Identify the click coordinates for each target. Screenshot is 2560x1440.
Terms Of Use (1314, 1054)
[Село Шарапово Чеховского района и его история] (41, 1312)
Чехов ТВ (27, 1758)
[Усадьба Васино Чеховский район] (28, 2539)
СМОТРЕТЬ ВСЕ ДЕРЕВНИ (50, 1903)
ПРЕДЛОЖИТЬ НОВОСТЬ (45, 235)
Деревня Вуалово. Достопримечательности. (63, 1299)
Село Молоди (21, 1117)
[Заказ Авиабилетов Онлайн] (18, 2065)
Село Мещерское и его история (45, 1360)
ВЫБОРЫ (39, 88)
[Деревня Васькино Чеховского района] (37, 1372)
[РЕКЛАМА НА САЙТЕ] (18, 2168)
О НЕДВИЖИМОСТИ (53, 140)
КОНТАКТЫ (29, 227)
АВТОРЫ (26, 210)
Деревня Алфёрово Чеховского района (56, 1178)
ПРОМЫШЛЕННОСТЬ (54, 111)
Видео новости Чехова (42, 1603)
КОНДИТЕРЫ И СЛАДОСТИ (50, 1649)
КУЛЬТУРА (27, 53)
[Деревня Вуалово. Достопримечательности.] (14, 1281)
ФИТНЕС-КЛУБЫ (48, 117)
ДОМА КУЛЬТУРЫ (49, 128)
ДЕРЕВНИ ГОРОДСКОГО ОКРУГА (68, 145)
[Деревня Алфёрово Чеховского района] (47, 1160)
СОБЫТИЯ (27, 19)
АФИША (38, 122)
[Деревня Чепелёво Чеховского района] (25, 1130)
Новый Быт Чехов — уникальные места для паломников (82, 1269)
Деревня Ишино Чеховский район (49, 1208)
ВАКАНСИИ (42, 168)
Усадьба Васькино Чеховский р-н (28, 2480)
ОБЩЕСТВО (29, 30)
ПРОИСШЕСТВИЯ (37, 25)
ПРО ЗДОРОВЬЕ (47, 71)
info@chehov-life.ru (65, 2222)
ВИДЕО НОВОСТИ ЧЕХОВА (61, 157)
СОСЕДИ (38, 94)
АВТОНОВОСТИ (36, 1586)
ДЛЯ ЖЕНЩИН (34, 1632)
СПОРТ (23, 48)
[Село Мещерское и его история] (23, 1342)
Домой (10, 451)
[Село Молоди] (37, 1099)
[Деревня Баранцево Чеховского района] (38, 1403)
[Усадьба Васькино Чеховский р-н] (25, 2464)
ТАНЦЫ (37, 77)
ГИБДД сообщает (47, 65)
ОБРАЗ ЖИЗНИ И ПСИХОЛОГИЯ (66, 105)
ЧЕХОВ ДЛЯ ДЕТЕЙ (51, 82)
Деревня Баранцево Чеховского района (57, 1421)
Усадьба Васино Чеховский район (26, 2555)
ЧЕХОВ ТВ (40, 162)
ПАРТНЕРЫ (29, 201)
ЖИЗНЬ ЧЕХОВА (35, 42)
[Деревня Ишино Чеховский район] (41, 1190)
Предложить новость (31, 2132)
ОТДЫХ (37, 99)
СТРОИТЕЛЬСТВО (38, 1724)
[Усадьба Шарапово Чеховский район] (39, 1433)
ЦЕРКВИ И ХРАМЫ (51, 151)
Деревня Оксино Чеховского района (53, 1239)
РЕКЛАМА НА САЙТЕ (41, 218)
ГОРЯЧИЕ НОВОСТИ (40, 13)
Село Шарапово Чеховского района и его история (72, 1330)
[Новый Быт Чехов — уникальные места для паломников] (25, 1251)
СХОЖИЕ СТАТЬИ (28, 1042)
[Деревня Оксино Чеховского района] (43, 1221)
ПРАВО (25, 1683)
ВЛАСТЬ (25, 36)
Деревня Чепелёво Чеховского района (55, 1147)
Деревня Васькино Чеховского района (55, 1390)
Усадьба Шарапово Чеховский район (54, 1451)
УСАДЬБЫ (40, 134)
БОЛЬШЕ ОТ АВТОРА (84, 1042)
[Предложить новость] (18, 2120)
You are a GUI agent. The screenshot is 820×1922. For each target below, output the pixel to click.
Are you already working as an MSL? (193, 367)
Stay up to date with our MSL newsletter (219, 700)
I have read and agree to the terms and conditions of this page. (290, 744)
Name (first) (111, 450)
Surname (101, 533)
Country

####

**WORK INSTRUCTION**
The records above should be repeated exactly. Print them all.

**TASK RESULT**
Identify the click coordinates for each target. Screenshot is 2560x1440.
Terms Of Use (1314, 1054)
[Село Шарапово Чеховского района и его история] (41, 1312)
Чехов ТВ (27, 1758)
[Усадьба Васино Чеховский район] (28, 2539)
СМОТРЕТЬ ВСЕ ДЕРЕВНИ (50, 1903)
ПРЕДЛОЖИТЬ НОВОСТЬ (45, 235)
Деревня Вуалово. Достопримечательности. (63, 1299)
Село Молоди (21, 1117)
[Заказ Авиабилетов Онлайн] (18, 2065)
Село Мещерское и его история (45, 1360)
ВЫБОРЫ (39, 88)
[Деревня Васькино Чеховского района] (37, 1372)
[РЕКЛАМА НА САЙТЕ] (18, 2168)
О НЕДВИЖИМОСТИ (53, 140)
КОНТАКТЫ (29, 227)
АВТОРЫ (26, 210)
Деревня Алфёрово Чеховского района (56, 1178)
ПРОМЫШЛЕННОСТЬ (54, 111)
Видео новости Чехова (42, 1603)
КОНДИТЕРЫ И СЛАДОСТИ (50, 1649)
КУЛЬТУРА (27, 53)
[Деревня Вуалово. Достопримечательности.] (14, 1281)
ФИТНЕС-КЛУБЫ (48, 117)
ДОМА КУЛЬТУРЫ (49, 128)
ДЕРЕВНИ ГОРОДСКОГО ОКРУГА (68, 145)
[Деревня Алфёрово Чеховского района] (47, 1160)
СОБЫТИЯ (27, 19)
АФИША (38, 122)
[Деревня Чепелёво Чеховского района] (25, 1130)
Новый Быт Чехов — уникальные места для паломников (82, 1269)
Деревня Ишино Чеховский район (49, 1208)
ВАКАНСИИ (42, 168)
Усадьба Васькино Чеховский р-н (28, 2480)
ОБЩЕСТВО (29, 30)
ПРОИСШЕСТВИЯ (37, 25)
ПРО ЗДОРОВЬЕ (47, 71)
info@chehov-life.ru (65, 2222)
ВИДЕО НОВОСТИ ЧЕХОВА (61, 157)
СОСЕДИ (38, 94)
АВТОНОВОСТИ (36, 1586)
ДЛЯ ЖЕНЩИН (34, 1632)
СПОРТ (23, 48)
[Село Мещерское и его история] (23, 1342)
Домой (10, 451)
[Село Молоди] (37, 1099)
[Деревня Баранцево Чеховского района] (38, 1403)
[Усадьба Васькино Чеховский р-н] (25, 2464)
ТАНЦЫ (37, 77)
ГИБДД сообщает (47, 65)
ОБРАЗ ЖИЗНИ И ПСИХОЛОГИЯ (66, 105)
ЧЕХОВ ДЛЯ ДЕТЕЙ (51, 82)
Деревня Баранцево Чеховского района (57, 1421)
Усадьба Васино Чеховский район (26, 2555)
ЧЕХОВ ТВ (40, 162)
ПАРТНЕРЫ (29, 201)
ЖИЗНЬ ЧЕХОВА (35, 42)
[Деревня Ишино Чеховский район] (41, 1190)
Предложить новость (31, 2132)
ОТДЫХ (37, 99)
СТРОИТЕЛЬСТВО (38, 1724)
[Усадьба Шарапово Чеховский район] (39, 1433)
ЦЕРКВИ И ХРАМЫ (51, 151)
Деревня Оксино Чеховского района (53, 1239)
РЕКЛАМА НА САЙТЕ (41, 218)
ГОРЯЧИЕ НОВОСТИ (40, 13)
Село Шарапово Чеховского района и его история (72, 1330)
[Новый Быт Чехов — уникальные места для паломников] (25, 1251)
СХОЖИЕ СТАТЬИ (28, 1042)
[Деревня Оксино Чеховского района] (43, 1221)
ПРАВО (25, 1683)
ВЛАСТЬ (25, 36)
Деревня Чепелёво Чеховского района (55, 1147)
Деревня Васькино Чеховского района (55, 1390)
Усадьба Шарапово Чеховский район (54, 1451)
УСАДЬБЫ (40, 134)
БОЛЬШЕ ОТ АВТОРА (84, 1042)
[Предложить новость] (18, 2120)
You are a GUI agent. The screenshot is 820×1922. For each target below, output the pixel to click.
Are you already working as an MSL? (193, 367)
Stay up to date with our MSL newsletter (219, 700)
I have read and agree to the terms and conditions of this page. (290, 744)
Name (first) (111, 450)
Surname (101, 533)
Country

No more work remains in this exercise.